▶ [GIVEN PROBLEM] Rewrite all of the data below, replacing each "Screen dimensions" with "Display size" and leaving everything else unchanged.

####################

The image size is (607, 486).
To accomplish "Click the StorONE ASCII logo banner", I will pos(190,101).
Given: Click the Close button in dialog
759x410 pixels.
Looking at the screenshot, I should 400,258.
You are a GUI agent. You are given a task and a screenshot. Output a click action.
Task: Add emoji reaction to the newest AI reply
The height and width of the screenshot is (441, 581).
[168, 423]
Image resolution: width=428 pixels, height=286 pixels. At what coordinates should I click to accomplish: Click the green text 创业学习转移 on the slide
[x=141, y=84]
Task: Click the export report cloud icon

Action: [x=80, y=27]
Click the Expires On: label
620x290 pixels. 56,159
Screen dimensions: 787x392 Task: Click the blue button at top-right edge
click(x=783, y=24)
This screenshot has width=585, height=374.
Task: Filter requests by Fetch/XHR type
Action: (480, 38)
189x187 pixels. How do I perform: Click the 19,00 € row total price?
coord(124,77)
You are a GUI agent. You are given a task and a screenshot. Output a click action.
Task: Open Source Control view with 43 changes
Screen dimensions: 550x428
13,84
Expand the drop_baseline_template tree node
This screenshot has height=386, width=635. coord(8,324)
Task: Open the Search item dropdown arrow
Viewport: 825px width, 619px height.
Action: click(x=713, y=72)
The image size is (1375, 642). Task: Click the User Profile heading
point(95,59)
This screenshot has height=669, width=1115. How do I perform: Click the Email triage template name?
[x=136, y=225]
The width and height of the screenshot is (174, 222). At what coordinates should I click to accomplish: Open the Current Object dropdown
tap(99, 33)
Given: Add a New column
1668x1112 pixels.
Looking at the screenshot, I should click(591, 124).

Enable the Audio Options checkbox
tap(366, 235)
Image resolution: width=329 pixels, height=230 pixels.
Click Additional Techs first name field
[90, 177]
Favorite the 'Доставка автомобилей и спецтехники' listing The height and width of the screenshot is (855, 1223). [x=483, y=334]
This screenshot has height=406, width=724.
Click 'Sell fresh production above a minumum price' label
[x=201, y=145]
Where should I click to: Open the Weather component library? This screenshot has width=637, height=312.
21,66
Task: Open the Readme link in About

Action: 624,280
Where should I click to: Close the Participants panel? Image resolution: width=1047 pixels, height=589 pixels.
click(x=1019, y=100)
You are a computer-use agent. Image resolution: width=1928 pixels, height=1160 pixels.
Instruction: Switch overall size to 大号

####################

▶ [RESPONSE]
The image size is (607, 486).
To accomplish "Click the StorONE ASCII logo banner", I will pos(190,101).
Given: Click the Close button in dialog
759x410 pixels.
Looking at the screenshot, I should 400,258.
You are a GUI agent. You are given a task and a screenshot. Output a click action.
Task: Add emoji reaction to the newest AI reply
The height and width of the screenshot is (441, 581).
[168, 423]
Image resolution: width=428 pixels, height=286 pixels. At what coordinates should I click to accomplish: Click the green text 创业学习转移 on the slide
[x=141, y=84]
Task: Click the export report cloud icon

Action: [x=80, y=27]
Click the Expires On: label
620x290 pixels. 56,159
Display size: 787x392 Task: Click the blue button at top-right edge
click(x=783, y=24)
This screenshot has width=585, height=374.
Task: Filter requests by Fetch/XHR type
Action: (480, 38)
189x187 pixels. How do I perform: Click the 19,00 € row total price?
coord(124,77)
You are a GUI agent. You are given a task and a screenshot. Output a click action.
Task: Open Source Control view with 43 changes
Display size: 550x428
13,84
Expand the drop_baseline_template tree node
This screenshot has height=386, width=635. coord(8,324)
Task: Open the Search item dropdown arrow
Viewport: 825px width, 619px height.
Action: click(x=713, y=72)
The image size is (1375, 642). Task: Click the User Profile heading
point(95,59)
This screenshot has height=669, width=1115. How do I perform: Click the Email triage template name?
[x=136, y=225]
The width and height of the screenshot is (174, 222). At what coordinates should I click to accomplish: Open the Current Object dropdown
tap(99, 33)
Given: Add a New column
1668x1112 pixels.
Looking at the screenshot, I should click(591, 124).

Enable the Audio Options checkbox
tap(366, 235)
Image resolution: width=329 pixels, height=230 pixels.
Click Additional Techs first name field
[90, 177]
Favorite the 'Доставка автомобилей и спецтехники' listing The height and width of the screenshot is (855, 1223). [x=483, y=334]
This screenshot has height=406, width=724.
Click 'Sell fresh production above a minumum price' label
[x=201, y=145]
Where should I click to: Open the Weather component library? This screenshot has width=637, height=312.
21,66
Task: Open the Readme link in About

Action: 624,280
Where should I click to: Close the Participants panel? Image resolution: width=1047 pixels, height=589 pixels.
click(x=1019, y=100)
You are a computer-use agent. Image resolution: width=1928 pixels, height=1160 pixels.
Instruction: Switch overall size to 大号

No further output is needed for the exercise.